Желанная, единственная стояла рядом женщина, а Михаил Никифорович волю в себе собирал.

– Может, и случая потом не представится, – сказала Любовь Николаевна. – В общежитии-то…

– Ну и замечательно! – произнес Михаил Никифорович, пошел к раскладушке, схватил ее будто за шиворот, скрылся в ванной и задвинул защелку с силой, достойной амбарных засовов.

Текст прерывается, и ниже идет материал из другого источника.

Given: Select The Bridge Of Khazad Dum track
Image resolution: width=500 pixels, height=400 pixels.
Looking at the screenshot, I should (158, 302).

Еще когда был в коридоре, услышал: «Ведь я про какой случай говорю… Вы же опять не поняли…» – но дальше разговор вести не пожелал. Нерушимое убеждение в том, что она развлекается, и не только ради собственного удовольствия, но и ради посрамления его как личности, казалось, захватило его. Михаил Никифорович был из тех людей, что чаще готовы и самые горькие, окаянные упреки по поводу их натуры и действий не отвергнуть, а посчитать верными и заслуженными, признать, что именно в них самих и есть источники чужих и своих бед. Но сейчас он заупрямился. Уверил себя в том, что и в те мгновения, когда Любовь Николаевна говорила якобы серьезно (что он ее не спас, а мог спасти, что предал ее и себя, а мог сделать нечто), и тогда она лицедействовала и развлекалась. Или развлекала кого-то. Она по чьему-то расчету или ехидству была навязана Останкину и ему, аптекарю, но она ему – не по силам. И он негодяй, что не отторгнул ее сразу, а существовал с ней рядом в теплой житейской сытости как с некоей беззлобной шуткой природы. И несомненно он был безразличен ей или интересен лишь как объект опыта. Возможно, в этом опыте, или, как было названо, в кашинском эксперименте, ему и отводилась особая роль, но он ее не исполнил и тем расстроил экспериментаторов. В мыслях об опыте Любовь Николаевна виделась Михаилу Никифоровичу наглой и бесстыжей, поступавшей против правил. Каких правил? Если и были у нее правила, то для Останкина непригодные. Так говорил себе Михаил Никифорович, лежа в ванной на раскладушке.